(What the task requires) Transcribe every entry that follows, word for word, and omit the images.
· · ·
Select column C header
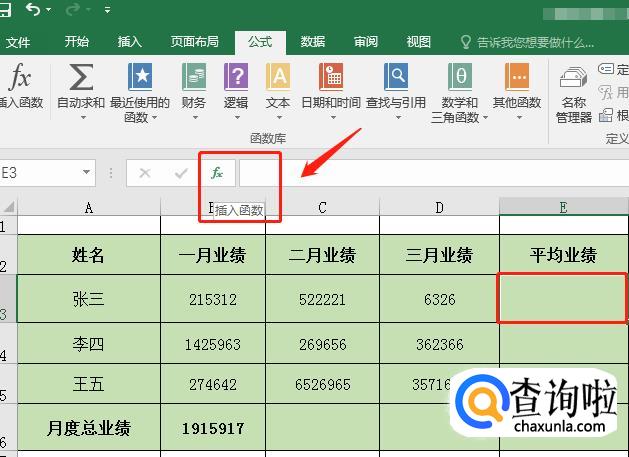The height and width of the screenshot is (457, 629). point(322,207)
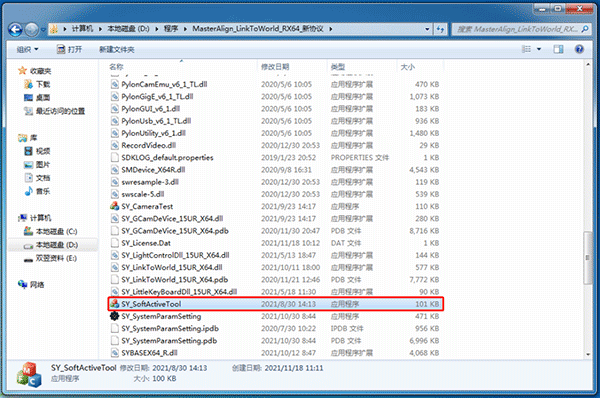
Task: Select the SY_SystemParamSetting gear application
Action: point(114,316)
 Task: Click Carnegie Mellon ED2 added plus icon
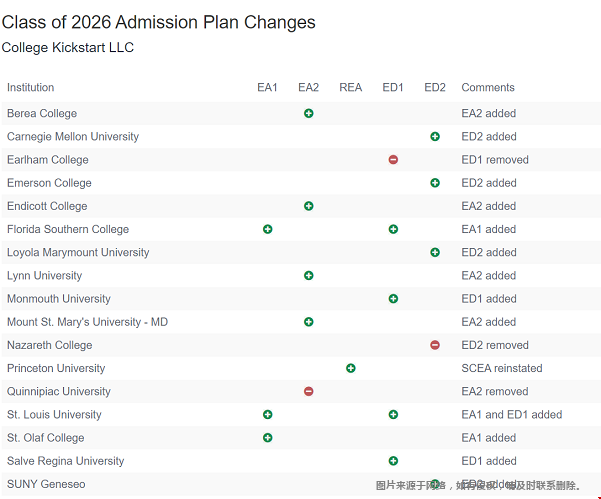tap(435, 137)
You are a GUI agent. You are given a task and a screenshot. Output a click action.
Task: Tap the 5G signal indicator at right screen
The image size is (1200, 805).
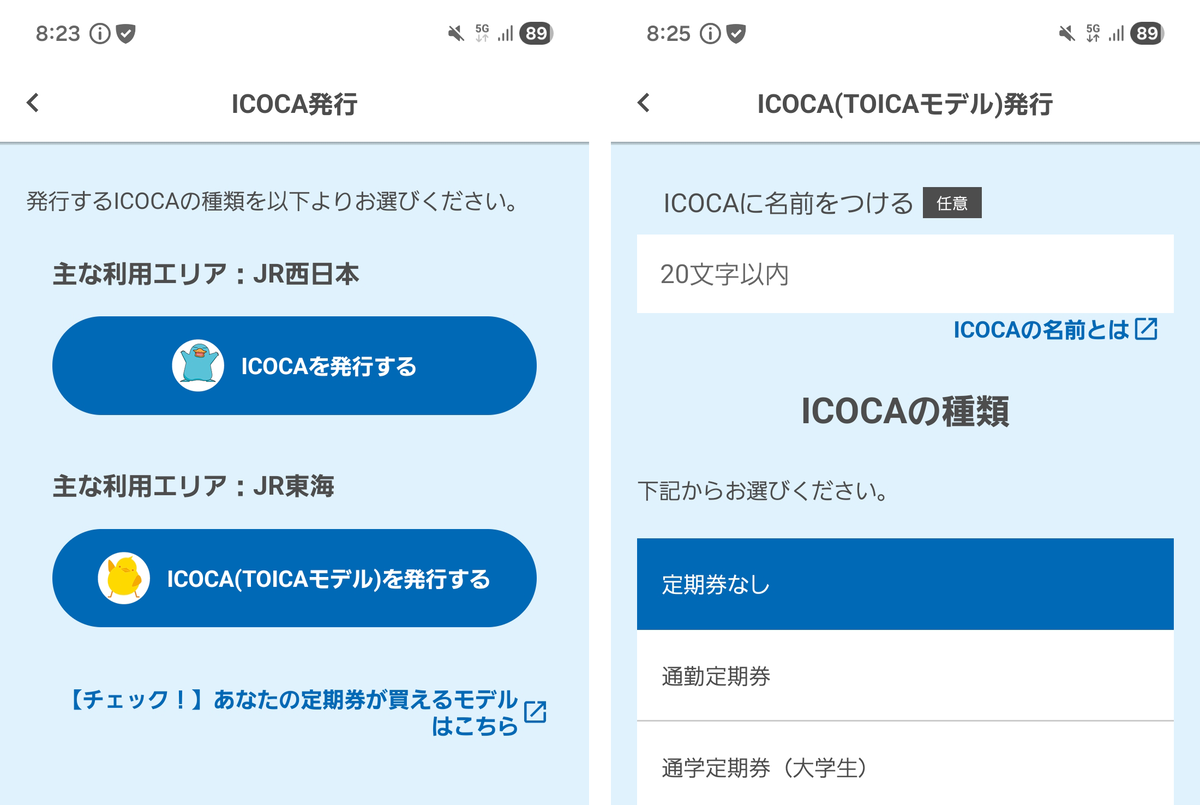[1091, 34]
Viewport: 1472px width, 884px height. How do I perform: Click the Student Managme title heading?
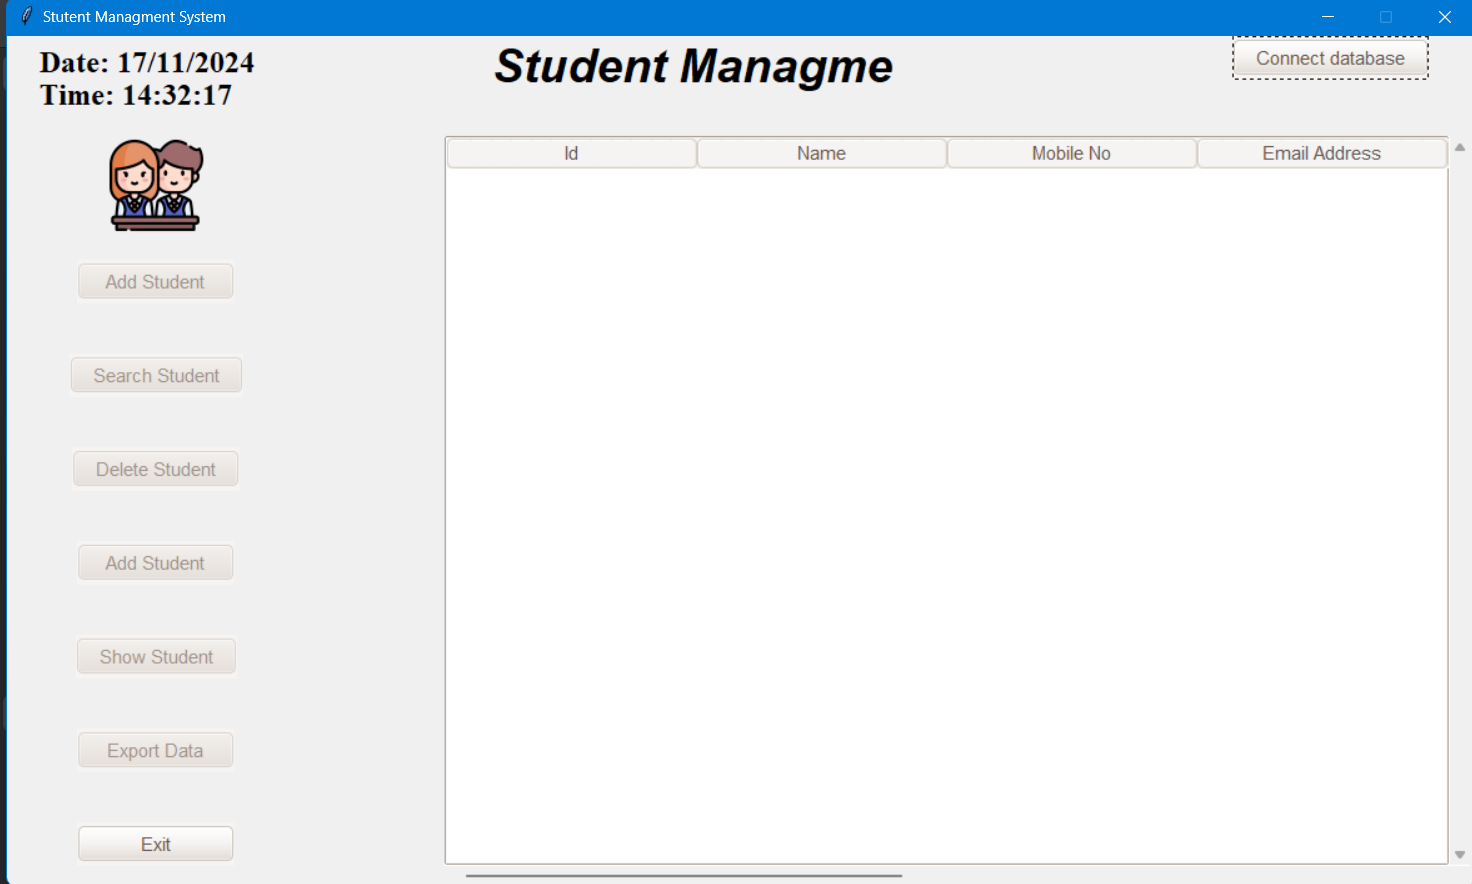[693, 67]
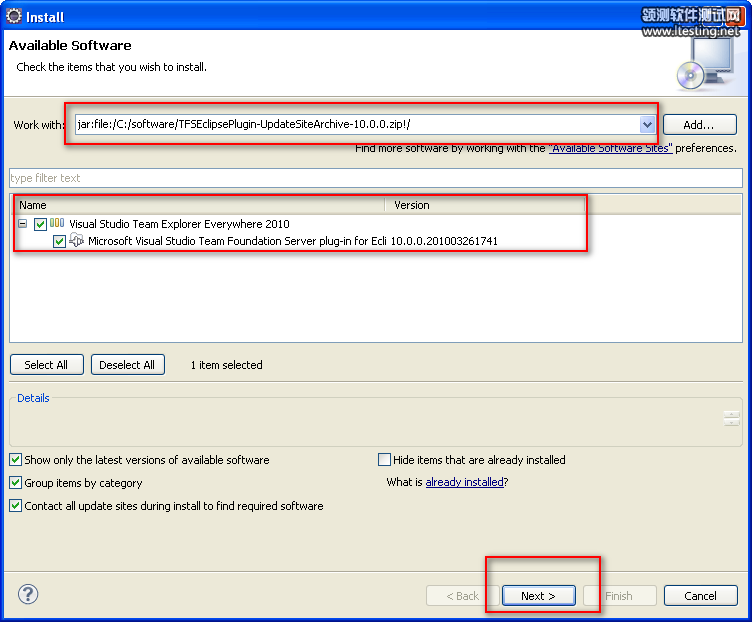Disable Group items by category
The height and width of the screenshot is (622, 752).
click(16, 483)
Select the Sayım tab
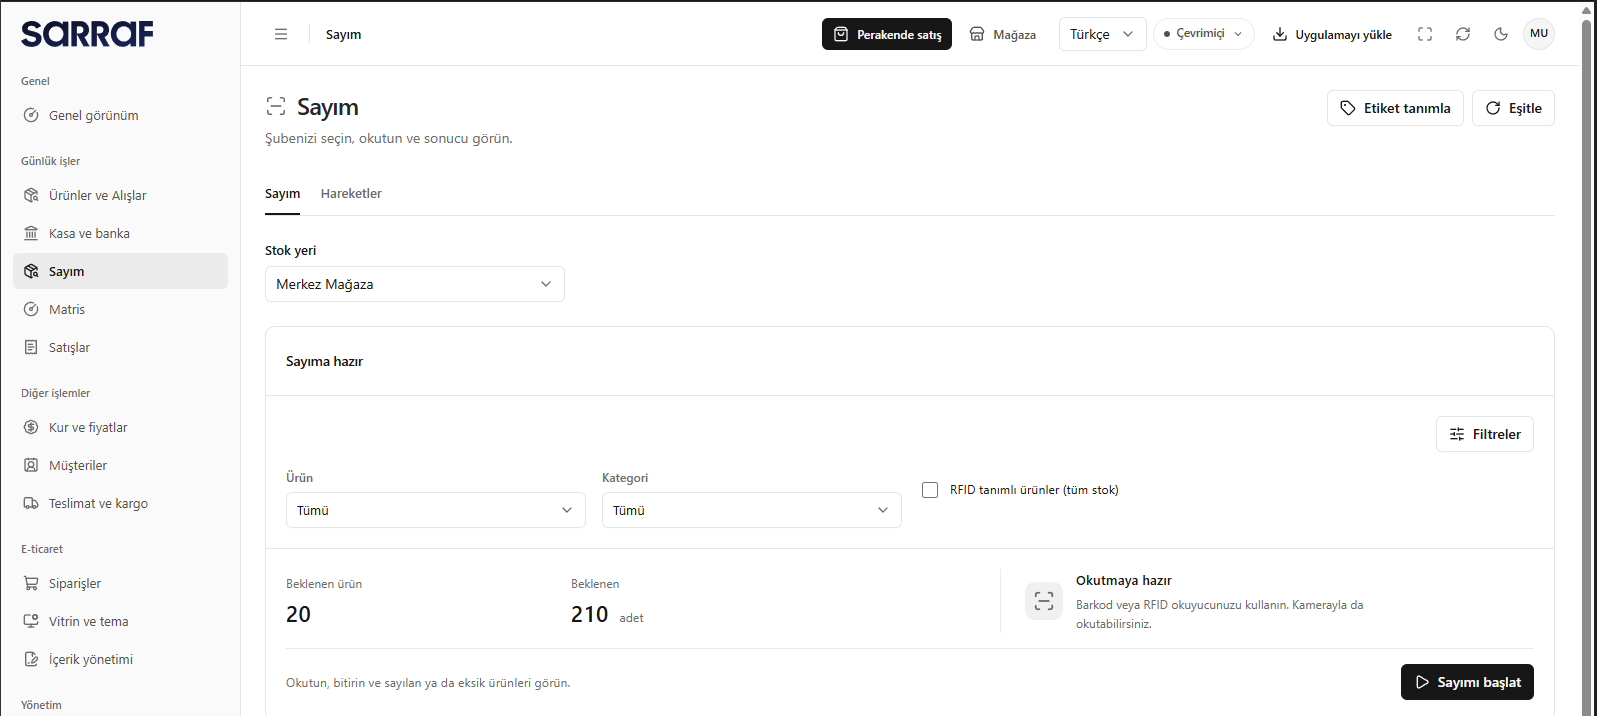The height and width of the screenshot is (716, 1597). 282,194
· · ·
(Answer space)
Select column C header
The height and width of the screenshot is (457, 629). point(322,207)
Task: Select the SY_SystemParamSetting gear application
Action: point(114,316)
 Task: Click Carnegie Mellon ED2 added plus icon
tap(435, 137)
You are a GUI agent. You are given a task and a screenshot. Output a click action.
Task: Tap the 5G signal indicator at right screen
The image size is (1200, 805).
[1091, 34]
Viewport: 1472px width, 884px height. How do I perform: Click the Student Managme title heading?
[693, 67]
Disable Group items by category
The height and width of the screenshot is (622, 752).
click(16, 483)
Select the Sayım tab
The height and width of the screenshot is (716, 1597). 282,194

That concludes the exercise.